To achieve a fine level of access control, we can define a RoleGuard and apply it to individual endpoints. We use SetMetadata in the function below to assign metadata with a specific key. SetMetadata is an out-of-box NestJS decorator function.

1
2
3

import { SetMetadata } from '@nestjs/common';

export const Roles = (...roles: string[]) => SetMetadata('roles', roles);

To apply a Roles decorator to an endpoint, we need to pass in a role to the decorator

1
2
3
4
5

@Get()
@Roles('Admin')
getAll() {
  return [];
}

Detecting whether an Endpoint is secure

To detect whether an endpoint is associated with the Roles decorator, we use the getMetadata as below.

1
2
3
4

const decorators = Reflect.getMetadata(
  'roles',
  DevController.prototype.getAll,
);

In a unit test, we can verify whether an endpoint is protected by the roles decorator with a role

1
2
3
4
5
6
7

it('should getAll be accessible by Admin role only', () => {
  const decorators = Reflect.getMetadata(
    'roles',
    DevController.prototype.getAll,
  );
  expect(decorators).toContain('Admin');
});

The Reflect API can be used to get other metadata of the endPoint.

1
2
3
4
5
6

it('should getHello has correct path and http method', () => {
  const path = Reflect.getMetadata('path', appController.getHello);
  expect(path).toBe('/');
  const method = Reflect.getMetadata('method', appController.getHello);
  expect(method).toBe(RequestMethod.GET);
});

In this above usage of getMetaData, the keys being used are ‘path’ and ‘method’, which corresponds to the path and HTTP method of the getHello method, respectively.

Use Discovery Service to dynamically get a list of Services

Discovery service can be a graceful solution to certain problems.

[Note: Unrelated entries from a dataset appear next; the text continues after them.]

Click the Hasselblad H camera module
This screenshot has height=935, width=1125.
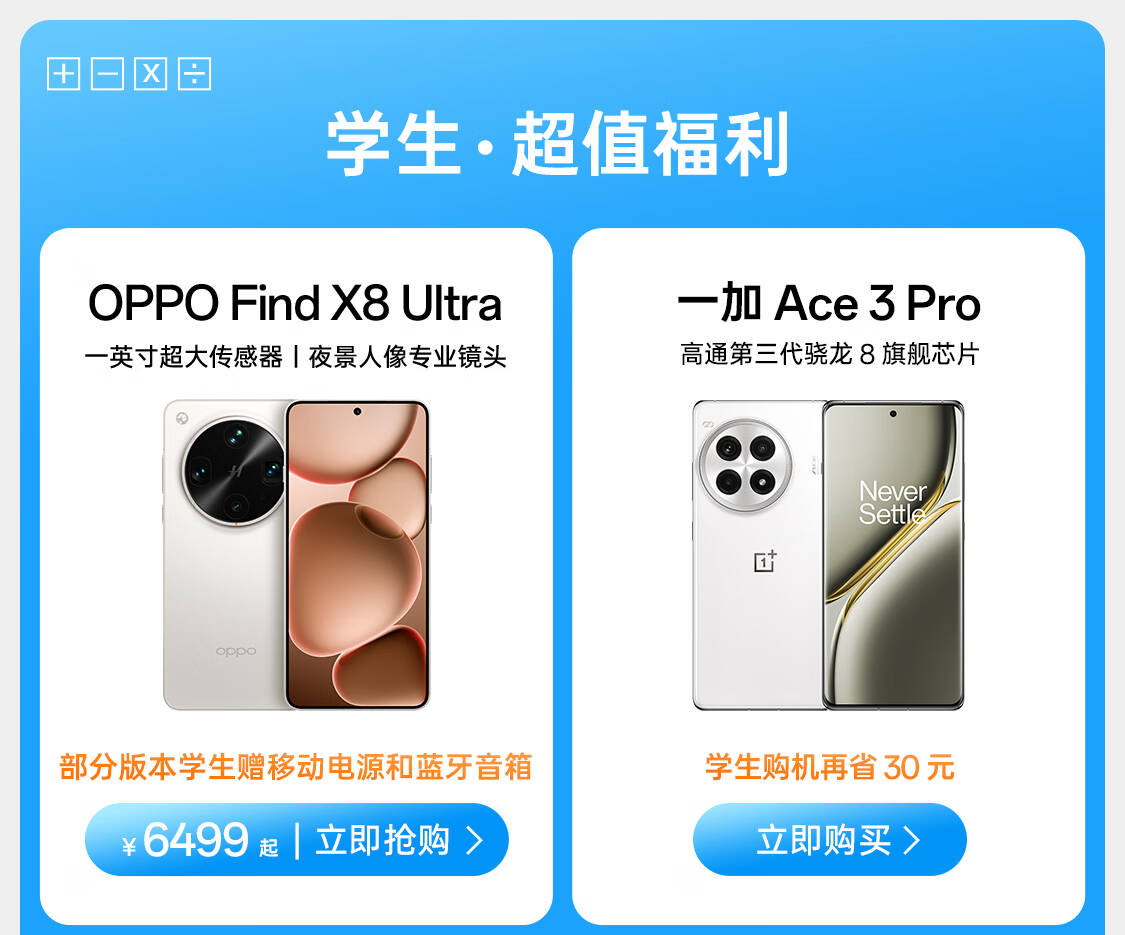[235, 471]
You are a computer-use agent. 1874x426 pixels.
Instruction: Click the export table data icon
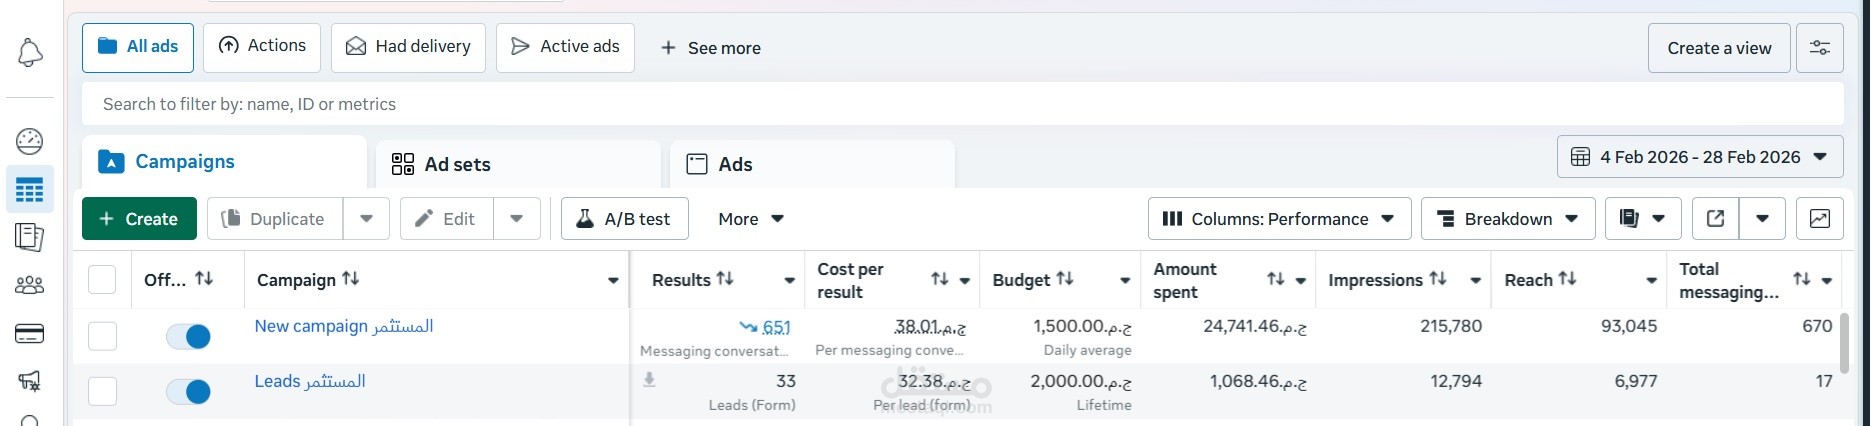tap(1715, 219)
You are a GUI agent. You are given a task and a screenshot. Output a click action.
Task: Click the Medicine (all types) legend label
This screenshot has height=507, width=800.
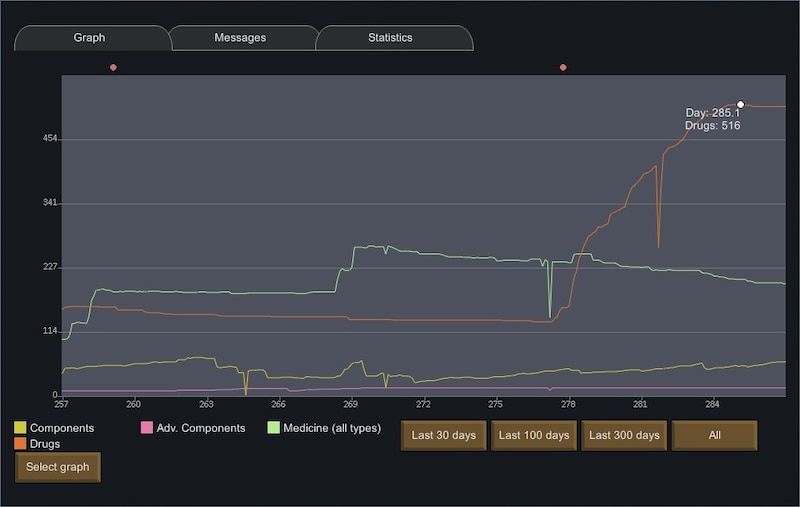[332, 428]
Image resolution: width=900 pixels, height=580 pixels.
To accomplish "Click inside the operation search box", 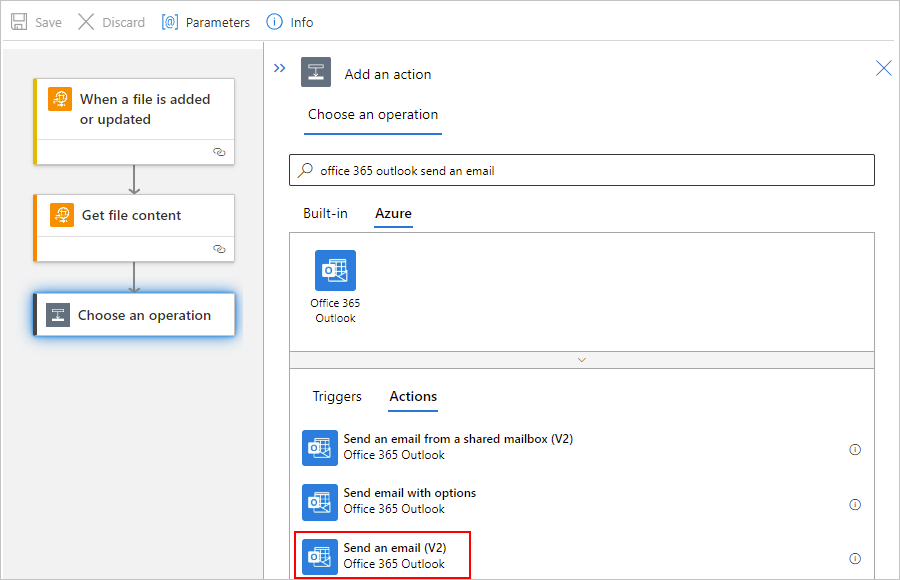I will click(x=590, y=171).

For example, in one of my recent NestJS projects, there is a MapperResolver class:

1
2
3
4
5
6
7
8
9
10
11
12
13
14
15
16
17
18
19
20
21
22
23
24

@Injectable()
export class MapperResolver {
  private mapperList: IMapper[];

  constructor(
    private serviceAMapper: ServiceAMapper,
    private serviceBMapper: ServiceBMapper,
    private serviceCMapper: ServiceCMapper,
    private serviceDMapper: ServiceDMapper,
  ) {
    this.mapperList= [
      serviceAMapper,
      serviceBMapper,
      serviceCMapper,
      serviceDMapper
    ];
  }
  public Resolve(serviceType: string):IMapper {
    const mapper = this.mapperList.find(c => c.serviceType=== serviceType);
    if (mapper) {
      return mapper;
    }
    throw new Error(`No Mapper found`);
  }

In the real-world project, there are more than 10 Mapper classes injected into the MapperResolver class constructor, this number continues to grow as new features are added. This has become a maintenance issue.

We can use Discovery Service to solve this problem. As this topic is outside the scope of this article, I will only give a brief description of the solution.

• create a decorator @ServiceRegister that takes an argument

• add the decorator to each Mapper class i.e. @ServiceRegister(‘Mapper’)

• use discoveryService.getProviders() to retrieve all providers and filter out the mapper services using the metadata.

The end result is that we are able to remove all the injected Mapper services in the MapperResolver class. But again, please be careful in using DiscoveryService as it is an undocumented API.

Addtional consideration

Building a secure NestJS application requires a multi-faceted approach. Here are some essential security measures to consider:

• Keep dependencies up-to-date: Regularly update your project’s dependencies to address security vulnerabilities.
• Security testing: Conduct regular penetration testing and vulnerability assessments to identify and fix weaknesses.
• Security awareness: Educate your team about security best practices and encourage them to report potential vulnerabilities.
• Monitoring and logging: Implement robust logging and monitoring to detect and respond to security incidents promptly.

Conclusion

Building a secure NestJS application requires a proactive and ongoing commitment to security. By understanding and addressing the OWASP Top 10 vulnerabilities, implementing robust authentication and authorization mechanisms, and conducting regular security assessments, you can significantly enhance the protection of your application and user data.

Remember, security is a journey, not a destination. Continuous monitoring, testing, and updates are essential to stay ahead of emerging threats.